→ **Your goal**:
When a line below contains the string "above", show that line.

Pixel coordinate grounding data
== == ==

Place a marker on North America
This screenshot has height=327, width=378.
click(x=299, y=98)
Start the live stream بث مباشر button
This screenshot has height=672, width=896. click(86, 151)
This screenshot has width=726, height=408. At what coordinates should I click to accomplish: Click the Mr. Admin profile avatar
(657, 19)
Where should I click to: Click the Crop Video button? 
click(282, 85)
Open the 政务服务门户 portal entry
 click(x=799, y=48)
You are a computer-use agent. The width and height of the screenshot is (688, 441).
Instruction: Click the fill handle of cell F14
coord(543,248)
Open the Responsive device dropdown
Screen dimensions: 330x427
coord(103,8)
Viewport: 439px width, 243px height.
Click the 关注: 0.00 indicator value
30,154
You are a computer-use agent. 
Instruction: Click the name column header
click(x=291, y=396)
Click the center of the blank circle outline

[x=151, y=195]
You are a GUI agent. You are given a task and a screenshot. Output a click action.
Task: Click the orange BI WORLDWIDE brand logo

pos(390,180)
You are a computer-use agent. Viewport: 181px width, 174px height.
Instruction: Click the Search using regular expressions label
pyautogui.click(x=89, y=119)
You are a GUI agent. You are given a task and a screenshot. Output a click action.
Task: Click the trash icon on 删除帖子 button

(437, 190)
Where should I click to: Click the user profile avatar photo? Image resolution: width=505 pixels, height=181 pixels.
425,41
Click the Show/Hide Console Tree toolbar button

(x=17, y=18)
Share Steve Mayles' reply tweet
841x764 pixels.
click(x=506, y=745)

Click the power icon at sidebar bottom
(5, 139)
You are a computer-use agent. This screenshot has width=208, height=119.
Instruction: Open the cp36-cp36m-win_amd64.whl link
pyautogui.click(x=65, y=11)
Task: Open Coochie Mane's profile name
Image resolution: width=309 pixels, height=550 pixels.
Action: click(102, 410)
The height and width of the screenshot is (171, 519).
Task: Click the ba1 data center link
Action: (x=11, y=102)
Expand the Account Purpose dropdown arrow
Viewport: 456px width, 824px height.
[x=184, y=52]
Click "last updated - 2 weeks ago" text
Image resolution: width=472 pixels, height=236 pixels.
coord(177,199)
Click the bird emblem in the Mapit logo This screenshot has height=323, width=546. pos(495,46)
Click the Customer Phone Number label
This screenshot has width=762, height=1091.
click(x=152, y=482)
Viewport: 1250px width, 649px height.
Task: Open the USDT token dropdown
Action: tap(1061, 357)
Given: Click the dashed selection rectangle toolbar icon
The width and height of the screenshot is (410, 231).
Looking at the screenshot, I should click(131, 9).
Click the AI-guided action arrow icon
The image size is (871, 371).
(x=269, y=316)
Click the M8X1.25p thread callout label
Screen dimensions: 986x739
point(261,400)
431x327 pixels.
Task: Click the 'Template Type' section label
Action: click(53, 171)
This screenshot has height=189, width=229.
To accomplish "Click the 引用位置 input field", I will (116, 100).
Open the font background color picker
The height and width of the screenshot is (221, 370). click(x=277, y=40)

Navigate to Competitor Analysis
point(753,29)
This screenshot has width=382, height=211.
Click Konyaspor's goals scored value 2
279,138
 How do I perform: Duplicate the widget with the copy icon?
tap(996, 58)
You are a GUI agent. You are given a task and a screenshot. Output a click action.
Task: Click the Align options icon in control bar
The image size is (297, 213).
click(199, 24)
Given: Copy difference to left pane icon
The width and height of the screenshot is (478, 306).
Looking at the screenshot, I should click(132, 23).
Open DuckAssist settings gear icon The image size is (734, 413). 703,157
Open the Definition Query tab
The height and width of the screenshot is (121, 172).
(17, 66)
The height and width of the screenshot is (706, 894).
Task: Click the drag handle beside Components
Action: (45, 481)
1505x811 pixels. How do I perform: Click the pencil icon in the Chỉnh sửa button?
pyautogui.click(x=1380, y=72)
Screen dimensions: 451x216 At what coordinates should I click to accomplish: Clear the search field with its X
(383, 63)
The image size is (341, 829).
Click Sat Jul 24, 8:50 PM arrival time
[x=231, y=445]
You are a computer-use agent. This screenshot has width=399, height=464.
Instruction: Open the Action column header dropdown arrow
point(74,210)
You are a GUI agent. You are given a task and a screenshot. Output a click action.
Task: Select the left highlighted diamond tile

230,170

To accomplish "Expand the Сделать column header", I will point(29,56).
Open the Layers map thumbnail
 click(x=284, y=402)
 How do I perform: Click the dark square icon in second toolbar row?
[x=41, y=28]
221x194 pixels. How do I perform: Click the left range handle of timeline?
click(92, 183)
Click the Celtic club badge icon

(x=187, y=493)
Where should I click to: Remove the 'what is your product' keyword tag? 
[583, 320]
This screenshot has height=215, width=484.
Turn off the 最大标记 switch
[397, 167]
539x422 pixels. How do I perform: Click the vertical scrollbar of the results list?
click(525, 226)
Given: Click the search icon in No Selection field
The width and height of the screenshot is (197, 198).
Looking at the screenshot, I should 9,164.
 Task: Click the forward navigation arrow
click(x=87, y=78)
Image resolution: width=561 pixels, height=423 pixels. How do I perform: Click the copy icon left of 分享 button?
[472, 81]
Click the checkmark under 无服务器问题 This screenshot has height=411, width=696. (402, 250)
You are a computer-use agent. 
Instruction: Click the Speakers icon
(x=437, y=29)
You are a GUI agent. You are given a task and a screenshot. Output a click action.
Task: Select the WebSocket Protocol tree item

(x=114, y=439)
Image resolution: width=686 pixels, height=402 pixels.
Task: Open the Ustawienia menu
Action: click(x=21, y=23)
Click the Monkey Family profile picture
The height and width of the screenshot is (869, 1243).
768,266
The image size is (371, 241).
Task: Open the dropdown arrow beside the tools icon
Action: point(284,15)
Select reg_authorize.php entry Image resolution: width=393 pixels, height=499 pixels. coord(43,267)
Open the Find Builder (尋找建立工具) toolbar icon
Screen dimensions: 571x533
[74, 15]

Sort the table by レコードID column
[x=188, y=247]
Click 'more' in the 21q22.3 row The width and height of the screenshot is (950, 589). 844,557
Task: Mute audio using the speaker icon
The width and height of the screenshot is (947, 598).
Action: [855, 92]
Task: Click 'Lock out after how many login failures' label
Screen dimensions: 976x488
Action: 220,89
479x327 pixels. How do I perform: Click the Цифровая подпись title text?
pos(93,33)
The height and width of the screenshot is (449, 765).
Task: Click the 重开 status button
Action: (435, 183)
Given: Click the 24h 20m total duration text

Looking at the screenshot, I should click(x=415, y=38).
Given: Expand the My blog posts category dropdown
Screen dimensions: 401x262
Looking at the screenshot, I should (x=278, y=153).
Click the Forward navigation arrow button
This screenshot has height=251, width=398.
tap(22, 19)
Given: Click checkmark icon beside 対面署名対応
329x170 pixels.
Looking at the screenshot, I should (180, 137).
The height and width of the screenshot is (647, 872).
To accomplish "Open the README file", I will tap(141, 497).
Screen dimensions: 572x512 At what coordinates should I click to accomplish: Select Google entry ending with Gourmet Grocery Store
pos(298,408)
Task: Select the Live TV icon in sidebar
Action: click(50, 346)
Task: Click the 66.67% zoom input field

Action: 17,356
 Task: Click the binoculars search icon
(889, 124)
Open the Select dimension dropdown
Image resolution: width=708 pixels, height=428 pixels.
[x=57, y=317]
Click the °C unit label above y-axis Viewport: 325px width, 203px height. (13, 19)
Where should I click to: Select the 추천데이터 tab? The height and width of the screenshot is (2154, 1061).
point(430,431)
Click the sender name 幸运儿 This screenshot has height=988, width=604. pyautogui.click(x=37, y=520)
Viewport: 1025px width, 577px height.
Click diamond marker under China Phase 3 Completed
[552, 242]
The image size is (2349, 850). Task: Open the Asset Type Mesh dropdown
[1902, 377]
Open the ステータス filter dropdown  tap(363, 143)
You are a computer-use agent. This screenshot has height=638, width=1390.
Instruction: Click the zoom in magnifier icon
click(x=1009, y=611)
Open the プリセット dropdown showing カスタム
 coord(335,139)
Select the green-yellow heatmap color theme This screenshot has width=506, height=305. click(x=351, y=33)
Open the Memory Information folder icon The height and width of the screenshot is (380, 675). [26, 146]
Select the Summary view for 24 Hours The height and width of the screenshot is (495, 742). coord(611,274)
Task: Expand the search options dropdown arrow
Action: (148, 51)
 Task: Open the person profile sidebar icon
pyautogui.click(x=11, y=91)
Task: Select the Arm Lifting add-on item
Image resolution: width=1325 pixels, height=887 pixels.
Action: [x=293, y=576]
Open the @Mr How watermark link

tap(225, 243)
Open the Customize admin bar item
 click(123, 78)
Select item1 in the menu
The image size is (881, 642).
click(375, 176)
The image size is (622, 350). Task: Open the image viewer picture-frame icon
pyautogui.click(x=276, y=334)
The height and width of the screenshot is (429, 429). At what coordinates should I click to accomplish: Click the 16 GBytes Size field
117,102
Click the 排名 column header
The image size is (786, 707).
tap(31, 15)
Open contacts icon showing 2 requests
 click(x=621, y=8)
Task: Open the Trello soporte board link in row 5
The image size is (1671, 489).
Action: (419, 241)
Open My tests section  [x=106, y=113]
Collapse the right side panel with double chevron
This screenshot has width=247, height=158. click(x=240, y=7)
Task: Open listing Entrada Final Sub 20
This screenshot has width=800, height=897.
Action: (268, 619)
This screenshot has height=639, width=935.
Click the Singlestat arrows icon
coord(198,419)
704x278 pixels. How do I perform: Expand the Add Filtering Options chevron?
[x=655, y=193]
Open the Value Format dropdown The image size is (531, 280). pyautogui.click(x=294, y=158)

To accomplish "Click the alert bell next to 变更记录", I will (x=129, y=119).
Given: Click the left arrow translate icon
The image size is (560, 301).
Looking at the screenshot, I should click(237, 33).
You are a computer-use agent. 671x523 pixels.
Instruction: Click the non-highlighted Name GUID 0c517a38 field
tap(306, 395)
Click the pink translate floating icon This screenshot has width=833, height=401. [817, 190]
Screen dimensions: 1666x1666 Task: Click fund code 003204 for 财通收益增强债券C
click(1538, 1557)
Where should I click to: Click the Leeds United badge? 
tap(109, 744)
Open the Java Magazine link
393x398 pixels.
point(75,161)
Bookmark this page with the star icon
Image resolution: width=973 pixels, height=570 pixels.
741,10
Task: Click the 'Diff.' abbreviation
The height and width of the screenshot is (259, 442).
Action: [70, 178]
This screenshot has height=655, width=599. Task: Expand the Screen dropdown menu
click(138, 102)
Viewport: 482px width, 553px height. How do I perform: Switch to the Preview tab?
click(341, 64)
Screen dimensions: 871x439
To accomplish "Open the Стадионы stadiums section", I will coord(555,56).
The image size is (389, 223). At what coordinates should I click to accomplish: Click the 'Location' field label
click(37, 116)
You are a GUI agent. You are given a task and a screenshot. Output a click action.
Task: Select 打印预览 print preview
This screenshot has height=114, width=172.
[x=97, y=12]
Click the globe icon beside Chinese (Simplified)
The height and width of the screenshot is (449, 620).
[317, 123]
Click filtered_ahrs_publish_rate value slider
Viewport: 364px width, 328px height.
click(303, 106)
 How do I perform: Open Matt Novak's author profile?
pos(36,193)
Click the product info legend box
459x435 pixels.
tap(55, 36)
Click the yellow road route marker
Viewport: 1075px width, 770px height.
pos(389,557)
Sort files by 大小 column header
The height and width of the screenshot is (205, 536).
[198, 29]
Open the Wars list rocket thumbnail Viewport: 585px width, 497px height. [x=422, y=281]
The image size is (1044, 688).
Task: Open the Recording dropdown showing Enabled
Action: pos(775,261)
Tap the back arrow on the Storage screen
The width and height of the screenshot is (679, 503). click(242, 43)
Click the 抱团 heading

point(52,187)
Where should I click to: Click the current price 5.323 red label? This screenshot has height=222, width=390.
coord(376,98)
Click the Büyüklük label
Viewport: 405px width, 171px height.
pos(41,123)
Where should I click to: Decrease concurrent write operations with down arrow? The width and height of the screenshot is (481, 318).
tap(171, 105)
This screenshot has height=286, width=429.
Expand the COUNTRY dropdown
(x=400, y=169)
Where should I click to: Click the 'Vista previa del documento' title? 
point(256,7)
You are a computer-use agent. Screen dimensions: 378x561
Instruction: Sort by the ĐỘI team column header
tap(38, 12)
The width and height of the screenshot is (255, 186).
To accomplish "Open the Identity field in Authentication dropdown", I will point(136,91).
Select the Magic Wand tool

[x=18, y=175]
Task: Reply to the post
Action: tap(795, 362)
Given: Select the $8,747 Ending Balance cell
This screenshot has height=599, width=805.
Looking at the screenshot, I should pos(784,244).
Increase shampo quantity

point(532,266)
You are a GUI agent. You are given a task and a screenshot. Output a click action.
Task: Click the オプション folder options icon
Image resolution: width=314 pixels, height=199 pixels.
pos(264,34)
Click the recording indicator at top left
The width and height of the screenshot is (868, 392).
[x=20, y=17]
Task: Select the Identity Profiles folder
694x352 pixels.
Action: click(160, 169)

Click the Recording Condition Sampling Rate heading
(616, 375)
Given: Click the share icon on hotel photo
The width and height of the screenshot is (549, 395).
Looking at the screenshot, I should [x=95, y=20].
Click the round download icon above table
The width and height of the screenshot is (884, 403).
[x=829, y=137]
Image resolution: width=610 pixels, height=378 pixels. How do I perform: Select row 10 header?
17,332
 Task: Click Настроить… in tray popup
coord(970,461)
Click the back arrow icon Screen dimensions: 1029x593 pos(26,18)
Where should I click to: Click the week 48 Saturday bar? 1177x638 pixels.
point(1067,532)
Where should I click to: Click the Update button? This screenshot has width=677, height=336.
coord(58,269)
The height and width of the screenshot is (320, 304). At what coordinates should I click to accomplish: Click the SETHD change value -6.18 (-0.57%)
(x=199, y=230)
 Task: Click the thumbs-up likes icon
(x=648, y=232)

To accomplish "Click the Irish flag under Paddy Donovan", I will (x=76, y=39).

== == ==

→ **Result**:
Click the °C unit label above y-axis Viewport: 325px width, 203px height. (13, 19)
Click the round download icon above table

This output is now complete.